→ **Extract**:
It should be noted that the above prescriptions are not necessarily the recommended first-line treatments
Prescribing in pregnant patients
Very few drugs are known to be completely safe in pregnancy. The list below largely comprises of those known to be harmful. Some countries have developed a grading system - see the link.
Antibiotics
tetracyclines
aminoglycosides
sulphonamides and trimethoprim
quinolones: the BNF advises to avoid due to arthropathy in some animal studies
Other drugs
ACE inhibitors, angiotensin II receptor antagonists
statins
warfarin
sulfonylureas
retinoids (including topical)
cytotoxic agents
The majority of antiepileptics including valproate, carbamazepine and phenytoin are known to be potentially harmful. The decision to stop such treatments however is difficult as uncontrolled epilepsy is also a risk
Digoxin and digoxin toxicity
Digoxin is a cardiac glycoside now mainly used for rate control in the management of atrial fibrillation. As it has positive inotropic properties it is sometimes used for improving symptoms (but not mortality) in patients with heart failure.
Mechanism of action
decreases conduction through the atrioventricular node which slows the ventricular rate in atrial fibrillation and flutter
increases the force of cardiac muscle contraction due to inhibition of the Na+/K+ ATPase pump. Also stimulates vagus nerve
digoxin has a narrow therapeutic index
Monitoring
digoxin level is not monitored routinely, except in suspected toxicity
if toxicity is suspected, digoxin concentrations should be measured within 8 to 12 hours of the last dose
Digoxin toxicity
Plasma concentration alone does not determine whether a patient has developed digoxin toxicity. Toxicity may occur even when the concentration is within the therapeutic range. The BNF advises that the likelihood of toxicity increases progressively from 1.5 to 3 mcg/l.
Features
generally unwell, lethargy, nausea & vomiting, anorexia, confusion, yellow-green vision
arrhythmias (e.g. AV block, bradycardia)

→ **Dataset excerpts**:
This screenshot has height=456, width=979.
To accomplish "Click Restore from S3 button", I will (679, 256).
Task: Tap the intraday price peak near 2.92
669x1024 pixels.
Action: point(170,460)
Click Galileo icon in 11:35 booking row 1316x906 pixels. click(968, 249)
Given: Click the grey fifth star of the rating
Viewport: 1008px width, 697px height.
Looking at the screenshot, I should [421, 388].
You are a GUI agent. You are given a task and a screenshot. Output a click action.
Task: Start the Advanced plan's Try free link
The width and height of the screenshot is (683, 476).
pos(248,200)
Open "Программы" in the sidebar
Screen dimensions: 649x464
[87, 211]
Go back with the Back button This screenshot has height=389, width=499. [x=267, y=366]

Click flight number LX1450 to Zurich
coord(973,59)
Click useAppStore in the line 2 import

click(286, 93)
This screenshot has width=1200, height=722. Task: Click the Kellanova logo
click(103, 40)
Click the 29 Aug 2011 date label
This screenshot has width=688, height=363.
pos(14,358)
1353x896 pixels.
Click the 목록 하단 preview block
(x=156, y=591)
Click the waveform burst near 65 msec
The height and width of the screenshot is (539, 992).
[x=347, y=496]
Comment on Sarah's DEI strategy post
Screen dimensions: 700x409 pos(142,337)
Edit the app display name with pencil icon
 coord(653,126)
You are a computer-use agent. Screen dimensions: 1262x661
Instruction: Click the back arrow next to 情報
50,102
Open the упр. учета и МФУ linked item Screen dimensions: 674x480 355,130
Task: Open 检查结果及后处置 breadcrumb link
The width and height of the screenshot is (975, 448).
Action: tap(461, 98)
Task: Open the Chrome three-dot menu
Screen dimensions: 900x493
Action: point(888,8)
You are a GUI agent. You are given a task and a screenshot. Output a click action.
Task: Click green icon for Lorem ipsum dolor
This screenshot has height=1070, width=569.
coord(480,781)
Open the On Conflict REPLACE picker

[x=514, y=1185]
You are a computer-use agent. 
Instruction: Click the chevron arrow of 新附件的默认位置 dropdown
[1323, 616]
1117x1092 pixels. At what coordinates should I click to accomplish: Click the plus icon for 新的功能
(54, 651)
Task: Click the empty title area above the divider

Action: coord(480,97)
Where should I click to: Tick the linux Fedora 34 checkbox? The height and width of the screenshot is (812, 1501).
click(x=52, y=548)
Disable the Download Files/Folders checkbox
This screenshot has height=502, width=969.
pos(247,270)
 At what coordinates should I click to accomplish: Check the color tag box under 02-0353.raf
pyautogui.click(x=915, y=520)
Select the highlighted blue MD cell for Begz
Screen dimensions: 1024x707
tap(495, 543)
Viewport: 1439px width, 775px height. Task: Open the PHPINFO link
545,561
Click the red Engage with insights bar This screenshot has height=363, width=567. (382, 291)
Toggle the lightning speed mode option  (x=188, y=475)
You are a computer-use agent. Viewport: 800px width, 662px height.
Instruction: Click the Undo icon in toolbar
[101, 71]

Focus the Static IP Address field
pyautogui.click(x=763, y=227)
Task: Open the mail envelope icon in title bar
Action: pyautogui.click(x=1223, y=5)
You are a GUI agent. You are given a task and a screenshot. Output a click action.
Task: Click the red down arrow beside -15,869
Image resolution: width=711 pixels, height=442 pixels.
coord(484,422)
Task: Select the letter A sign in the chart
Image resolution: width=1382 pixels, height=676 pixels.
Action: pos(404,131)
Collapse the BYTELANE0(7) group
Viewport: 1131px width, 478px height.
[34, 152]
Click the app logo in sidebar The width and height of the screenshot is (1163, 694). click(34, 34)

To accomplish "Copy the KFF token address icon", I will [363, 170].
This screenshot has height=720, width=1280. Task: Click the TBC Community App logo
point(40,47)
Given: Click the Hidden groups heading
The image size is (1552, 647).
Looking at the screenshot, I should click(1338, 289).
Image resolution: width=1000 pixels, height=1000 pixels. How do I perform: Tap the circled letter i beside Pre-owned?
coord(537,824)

→ **Required work**: From the pharmacology text above, reproduce word for word the passage that begins with the words "cytotoxic agents" and ends with "with heart failure.".

→ **Response to the task**:
cytotoxic agents
The majority of antiepileptics including valproate, carbamazepine and phenytoin are known to be potentially harmful. The decision to stop such treatments however is difficult as uncontrolled epilepsy is also a risk
Digoxin and digoxin toxicity
Digoxin is a cardiac glycoside now mainly used for rate control in the management of atrial fibrillation. As it has positive inotropic properties it is sometimes used for improving symptoms (but not mortality) in patients with heart failure.